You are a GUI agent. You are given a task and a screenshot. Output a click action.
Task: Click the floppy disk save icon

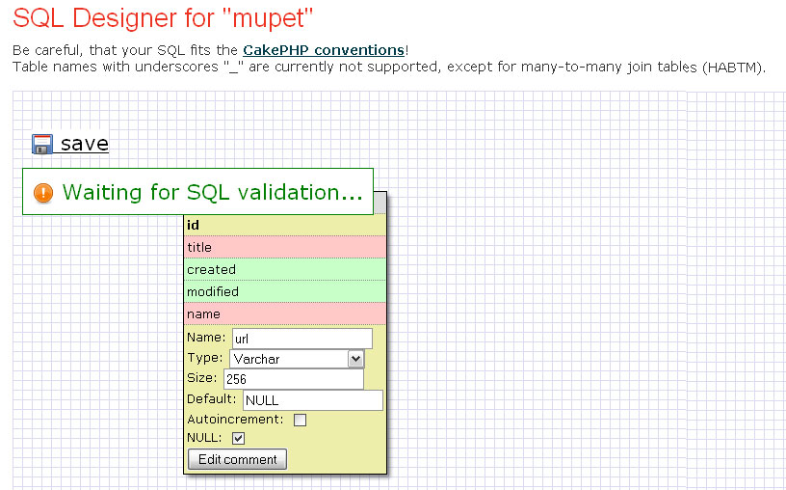[41, 145]
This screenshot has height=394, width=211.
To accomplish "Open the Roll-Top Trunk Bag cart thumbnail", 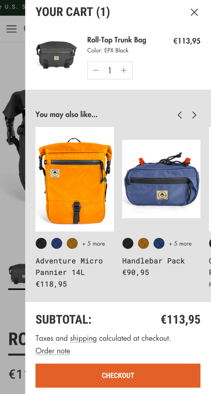I will [x=56, y=55].
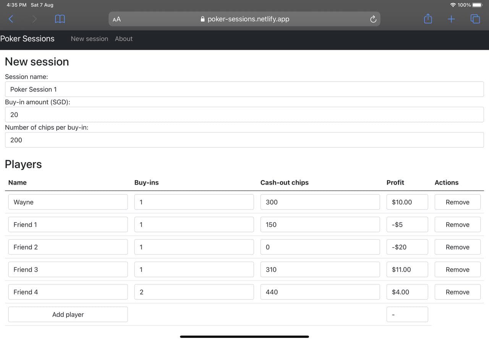The width and height of the screenshot is (489, 341).
Task: Tap the AA reader settings icon
Action: 117,19
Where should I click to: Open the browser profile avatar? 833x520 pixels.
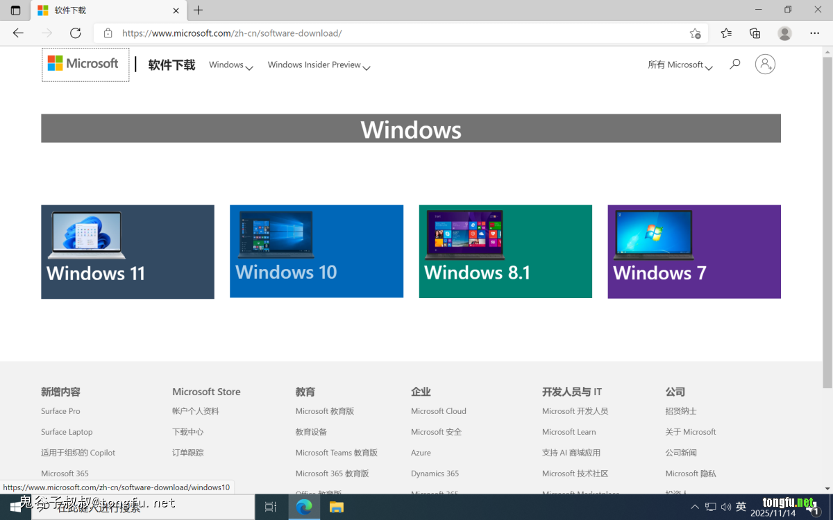(x=784, y=33)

________________________

## Your objective
Lines from the one with "Where should I" through the final line of the records are the whole answer; print them exactly, minus any pictures.

## Problem solution
Where should I click to: Open the browser profile avatar? 833x520 pixels.
(x=784, y=33)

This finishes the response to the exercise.